Janukowycz: to nie koniec sprawy Tymoszenko

Janukowycz: to nie koniec sprawy Tymoszenko

Dodano:   /  Zmieniono: 
Wiktor Janukowycz (fot. Wprost) Źródło: Wprost
Wyrok sądowy, skazujący byłą premier Ukrainy Julię Tymoszenko na siedem lat więzienia, nie jest ostateczny - podkreślił ukraiński prezydent Wiktor Janukowycz.
- Nie jest to decyzja ostateczna. Przed nami jeszcze sąd apelacyjny.

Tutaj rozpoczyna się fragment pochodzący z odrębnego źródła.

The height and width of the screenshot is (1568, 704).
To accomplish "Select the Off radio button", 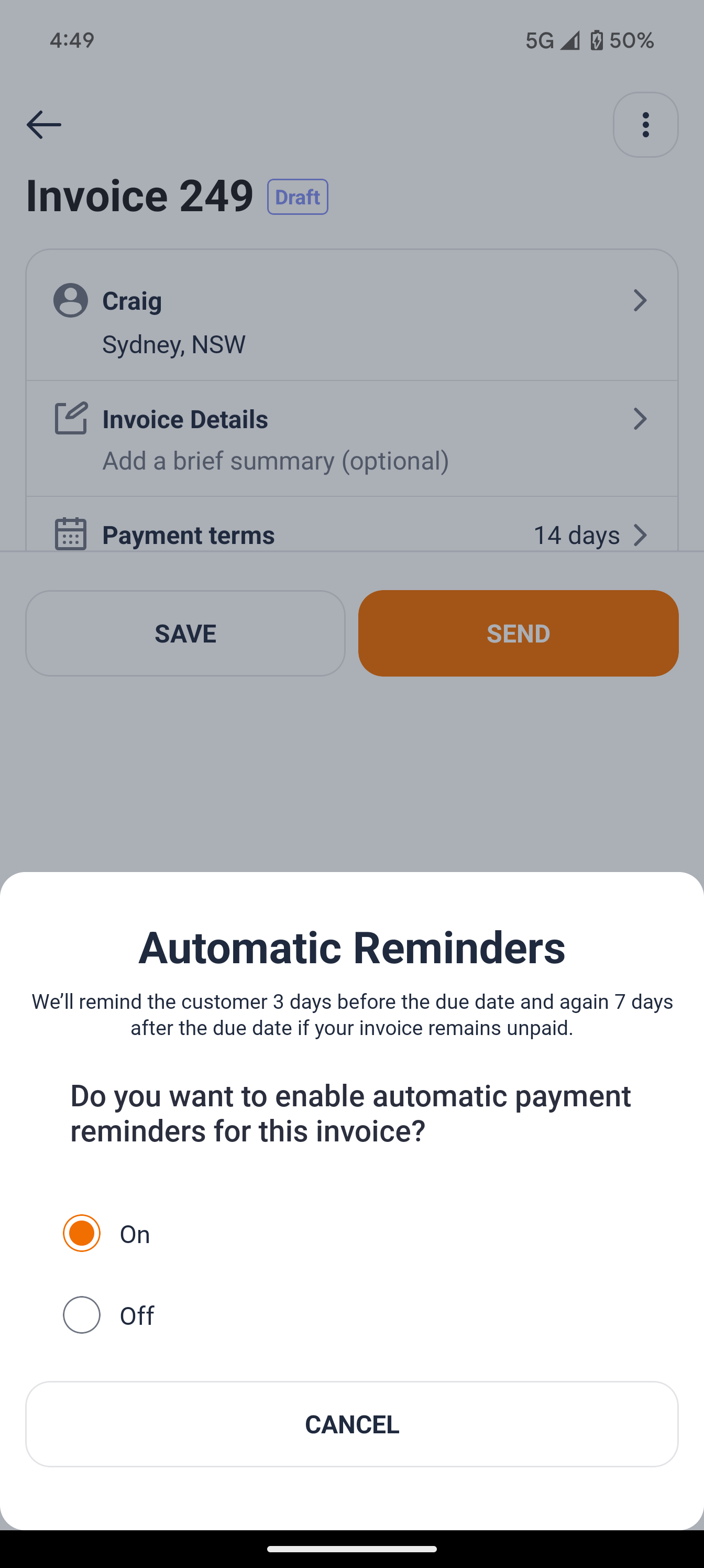I will 82,1315.
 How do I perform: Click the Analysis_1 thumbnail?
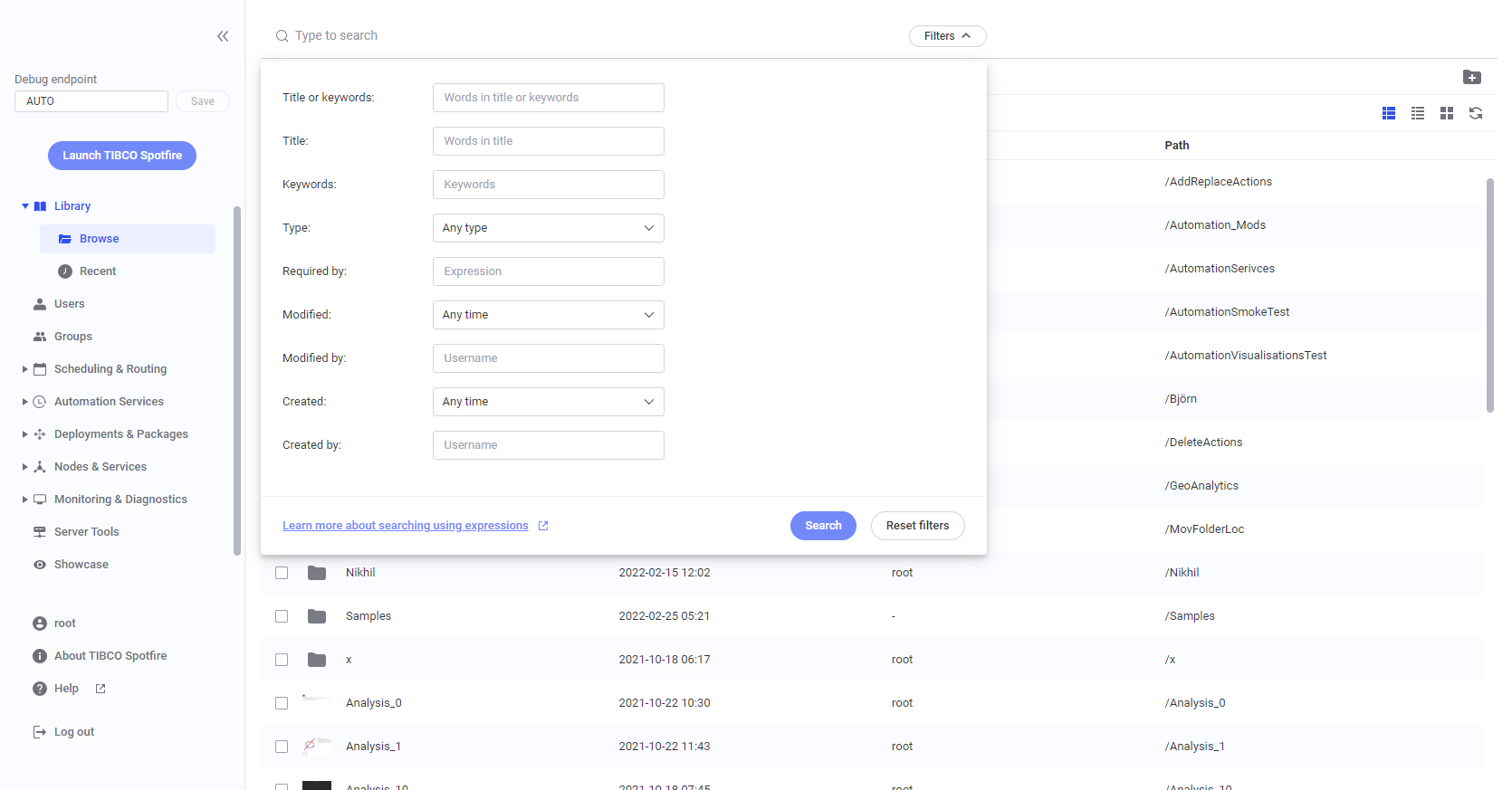(316, 746)
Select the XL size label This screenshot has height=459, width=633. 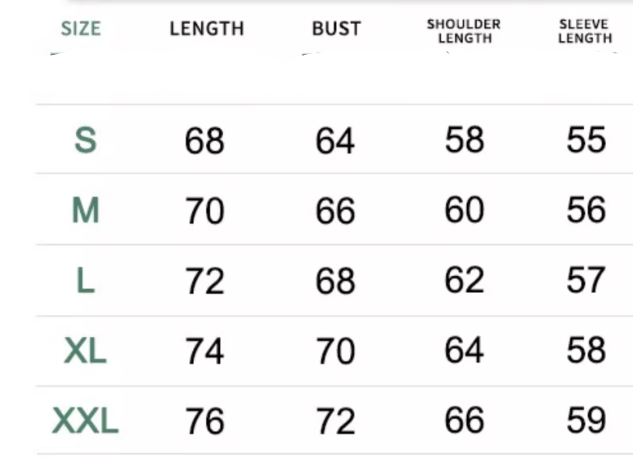(86, 350)
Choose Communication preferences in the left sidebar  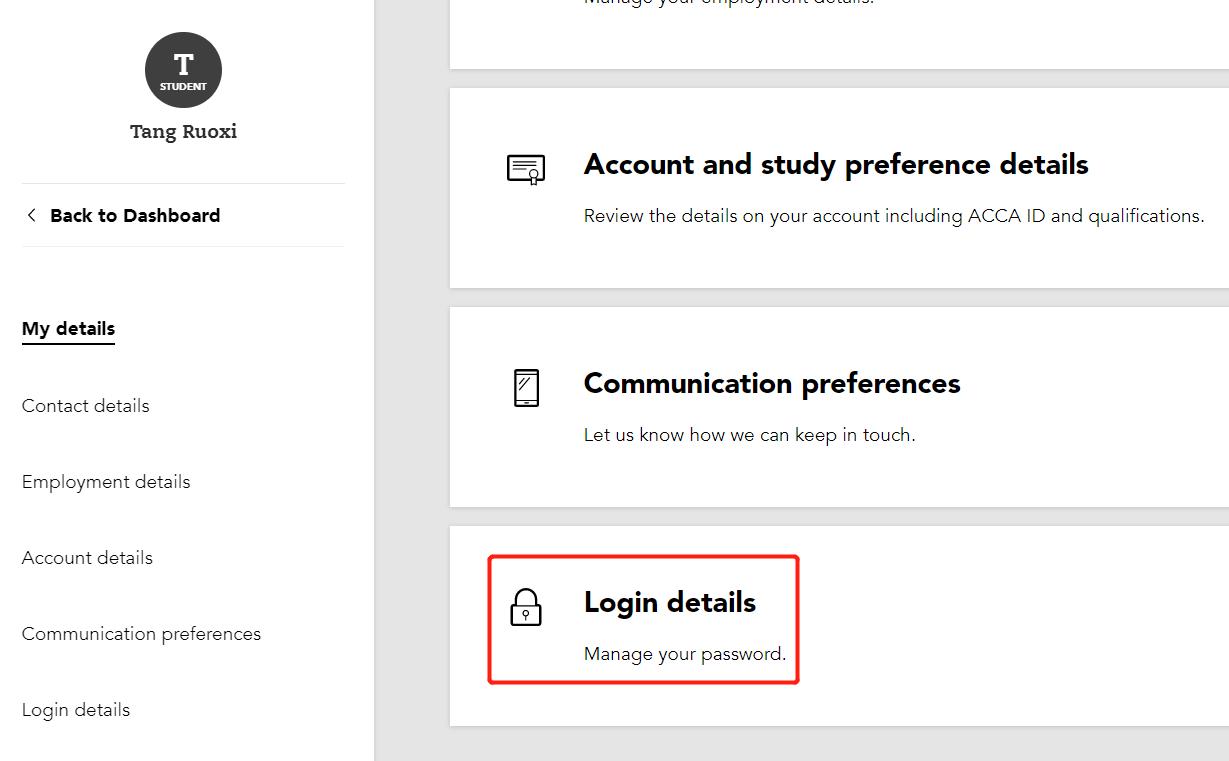click(141, 634)
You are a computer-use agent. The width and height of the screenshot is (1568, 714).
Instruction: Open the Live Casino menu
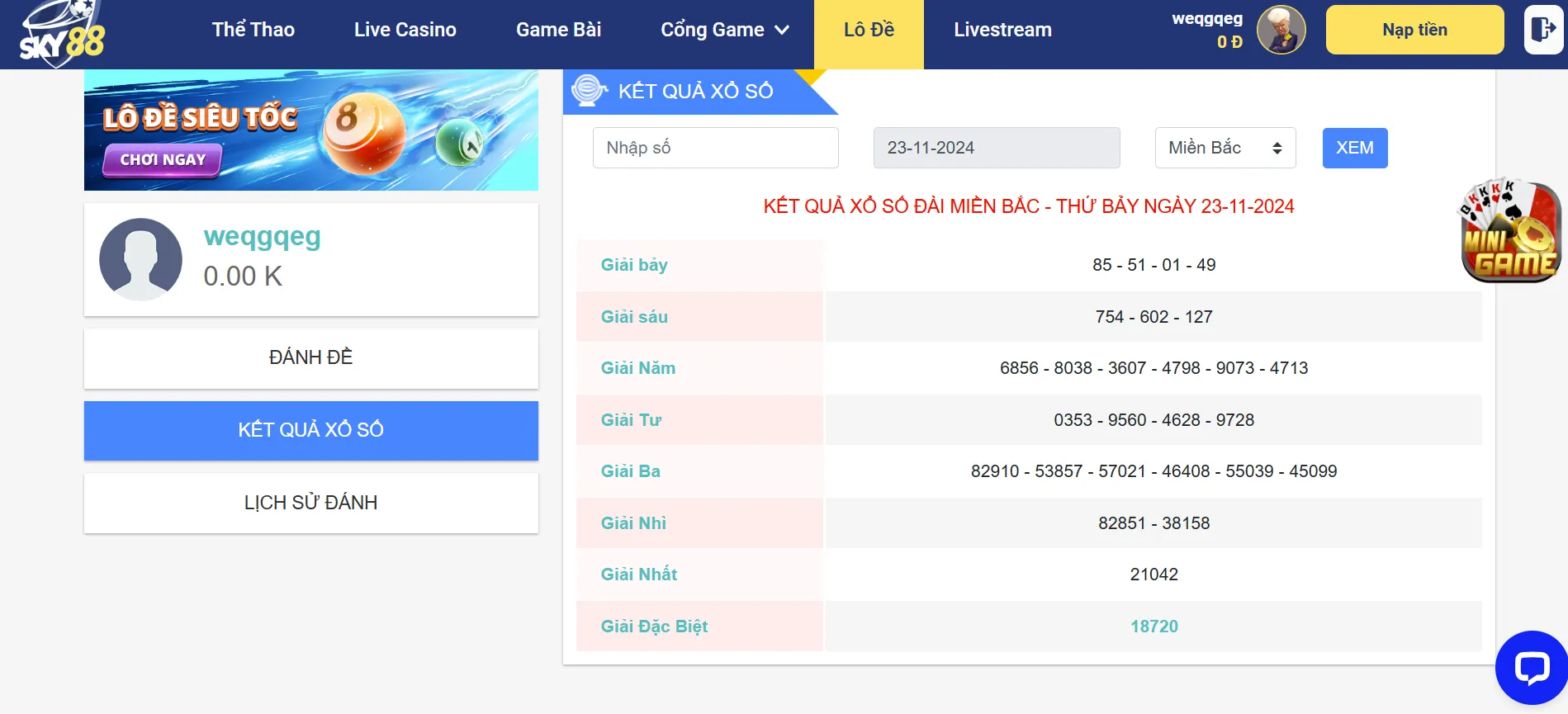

Od tego, jaką podejmie on decyzję i w ramach jakiego ustawodawstwa będzie tę decyzję wydawać, będzie wiele zależało - podkreślił Janukowycz komentując wydany przez sąd wyrok, skazujący Tymoszenko na 7 lat więzienia i wypłacenie odszkodowania w wysokości ok. 600 milionów złotych firmie paliwowej Naftohaz Ukrainy.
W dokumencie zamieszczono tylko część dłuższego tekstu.